Kekerasan seksual adalah perbuatan kekerasan seksual yang dimaksud dalam Undang-undang ini, yakni terdapat 9 jenis kekerasan seksual, juga terdapat 10 tindak pidana lain yang telah dinyatakan secara tegas sebagai Tindak Pidana Kekerasan Seksual dalam ketentuan peraturan perundang-undangan lainnya.
Apa saja yang termasuk dalam tindak pidana kekerasan seksual?
UU TPKS mengkualifikasi jenis tindak pidana seksual menjadi 9 yakni:
- Pelecehan seksual nonfisik
- Pelecehan seksual fisik
- Pemaksaan kontrasepsi
- Pemaksaan sterilisasi
- Pemaksaan perkawinan
- Penyiksaan seksual
- Eksploitasi seksual
- Perbudakan seksual, dan
- Kekerasan seksual berbasis elektronik.
Selain kesembilan jenis kekerasan seksual tersebut, terdapat 10 bentuk kekerasan seksual yang dikategorikan tindak pidana kekerasan seksual dalam peraturan perundang-undangan lain, meliputi:
- Perkosaan
- Perbuatan cabul
- Persetubuhan terhadap anak, perbuatan cabul terhadap anak dan/atau eksploitasi seksual terhadap anak
- Perbuatan melanggar kesusilaan yang bertentangan dengan kehendak korban
- Pornografi yang melibatkan anak atau pornografi yang secara eksplisit memuat kekerasan dan eksploitasi seksual
- Pemaksaan pelacuran
- Tindak pidana perdagangan orang yang ditujukan untuk eksploitasi seksual
- Kekerasan seksual dalam lingkup rumah tangga
- Tindak pidana pencucian uang yang tindak pidana asalnya merupakan Tindak Pidana Kekerasan Seksual, dan
- Tindak pidana lain yang dinyatakan secara tegas sebagai Tindak Pidana Kekerasan Seksual sebagaimana diatur dalam ketentuan peraturan perundang-undangan.

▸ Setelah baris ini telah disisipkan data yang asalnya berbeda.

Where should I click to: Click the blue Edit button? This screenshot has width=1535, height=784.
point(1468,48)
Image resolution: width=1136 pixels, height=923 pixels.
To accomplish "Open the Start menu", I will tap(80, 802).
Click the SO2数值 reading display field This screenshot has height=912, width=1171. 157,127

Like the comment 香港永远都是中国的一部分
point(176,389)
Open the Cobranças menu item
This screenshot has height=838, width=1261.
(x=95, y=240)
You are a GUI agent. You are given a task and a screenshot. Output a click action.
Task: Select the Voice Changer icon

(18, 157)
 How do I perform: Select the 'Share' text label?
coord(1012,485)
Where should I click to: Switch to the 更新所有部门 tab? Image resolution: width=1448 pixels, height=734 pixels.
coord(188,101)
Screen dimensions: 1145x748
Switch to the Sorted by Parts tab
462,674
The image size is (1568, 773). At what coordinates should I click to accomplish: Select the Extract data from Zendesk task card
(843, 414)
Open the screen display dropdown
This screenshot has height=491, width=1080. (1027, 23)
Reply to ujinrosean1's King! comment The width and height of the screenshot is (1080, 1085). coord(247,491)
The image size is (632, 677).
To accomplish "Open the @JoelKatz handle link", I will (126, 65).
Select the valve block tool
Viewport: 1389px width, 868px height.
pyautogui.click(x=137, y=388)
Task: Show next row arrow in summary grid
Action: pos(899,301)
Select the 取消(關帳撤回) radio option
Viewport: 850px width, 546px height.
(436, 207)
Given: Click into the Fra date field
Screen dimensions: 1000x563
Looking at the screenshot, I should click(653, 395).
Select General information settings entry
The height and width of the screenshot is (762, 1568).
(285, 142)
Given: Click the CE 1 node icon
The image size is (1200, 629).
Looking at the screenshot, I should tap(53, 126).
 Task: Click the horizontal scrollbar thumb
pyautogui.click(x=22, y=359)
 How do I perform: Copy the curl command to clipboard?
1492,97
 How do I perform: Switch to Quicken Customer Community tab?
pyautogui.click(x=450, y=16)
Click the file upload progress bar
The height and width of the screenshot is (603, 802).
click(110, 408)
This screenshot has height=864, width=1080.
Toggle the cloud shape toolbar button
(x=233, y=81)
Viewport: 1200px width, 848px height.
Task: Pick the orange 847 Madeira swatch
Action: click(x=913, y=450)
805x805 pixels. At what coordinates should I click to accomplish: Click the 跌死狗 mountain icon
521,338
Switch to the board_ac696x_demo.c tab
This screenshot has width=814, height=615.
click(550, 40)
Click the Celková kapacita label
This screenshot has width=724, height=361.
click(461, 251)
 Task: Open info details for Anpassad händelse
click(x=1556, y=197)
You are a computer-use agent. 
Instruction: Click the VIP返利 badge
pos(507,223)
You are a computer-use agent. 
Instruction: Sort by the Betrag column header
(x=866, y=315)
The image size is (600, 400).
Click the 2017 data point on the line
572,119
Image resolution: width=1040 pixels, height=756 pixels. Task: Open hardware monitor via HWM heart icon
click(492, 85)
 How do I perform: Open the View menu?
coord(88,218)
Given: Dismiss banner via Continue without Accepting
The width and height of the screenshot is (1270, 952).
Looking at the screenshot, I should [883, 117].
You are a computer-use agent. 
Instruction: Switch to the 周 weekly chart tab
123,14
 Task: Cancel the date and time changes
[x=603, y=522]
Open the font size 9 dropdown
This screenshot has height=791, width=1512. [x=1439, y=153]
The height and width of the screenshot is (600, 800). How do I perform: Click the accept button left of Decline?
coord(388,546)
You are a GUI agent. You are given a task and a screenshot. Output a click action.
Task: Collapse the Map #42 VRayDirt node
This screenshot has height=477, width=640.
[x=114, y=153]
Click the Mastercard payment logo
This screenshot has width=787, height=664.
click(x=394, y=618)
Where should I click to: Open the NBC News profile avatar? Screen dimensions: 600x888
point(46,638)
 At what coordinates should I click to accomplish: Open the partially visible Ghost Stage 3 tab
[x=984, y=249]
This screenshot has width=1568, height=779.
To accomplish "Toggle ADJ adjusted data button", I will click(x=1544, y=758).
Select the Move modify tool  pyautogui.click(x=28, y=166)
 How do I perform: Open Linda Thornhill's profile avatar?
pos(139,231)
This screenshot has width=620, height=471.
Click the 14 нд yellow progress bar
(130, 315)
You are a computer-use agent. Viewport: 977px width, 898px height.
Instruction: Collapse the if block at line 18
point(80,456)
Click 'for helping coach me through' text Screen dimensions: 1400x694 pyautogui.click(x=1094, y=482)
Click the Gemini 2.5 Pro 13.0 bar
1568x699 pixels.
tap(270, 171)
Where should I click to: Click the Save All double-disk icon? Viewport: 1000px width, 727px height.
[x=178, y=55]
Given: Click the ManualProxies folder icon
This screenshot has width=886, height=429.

Apa tujuan dari pengesahan UU TPKS?
UU TPKS merupakan upaya pembaruan hukum untuk mencegah, menangani segala bentuk kekerasan seksual, melindungi, dan memulihkan korban kekerasan seksual. Pembaruan hukum ini memiliki tujuan sebagai berikut:
- Mencegah segala bentuk kekerasan seksual
- Menangani, melindungi, dan memulihkan korban
- Melaksanakan penegakan hukum dan merehabilitasi pelaku
- Mewujudkan lingkungan tanpa kekerasan seksual, dan
- Menjamin ketidakberulangan kekerasan seksual.
Apa saja hal baru yang diatur dalam UU TPKS?
Beberapa terobosan dalam UU TPKS, antara lain adalah:
- Pengualifikasian 9 jenis tindak pidana seksual dan 10 tindak pidana lain yang telah dinyatakan secara tegas sebagai Tindak Pidana Kekerasan Seksual dalam ketentuan peraturan perundang-undangan lainnya.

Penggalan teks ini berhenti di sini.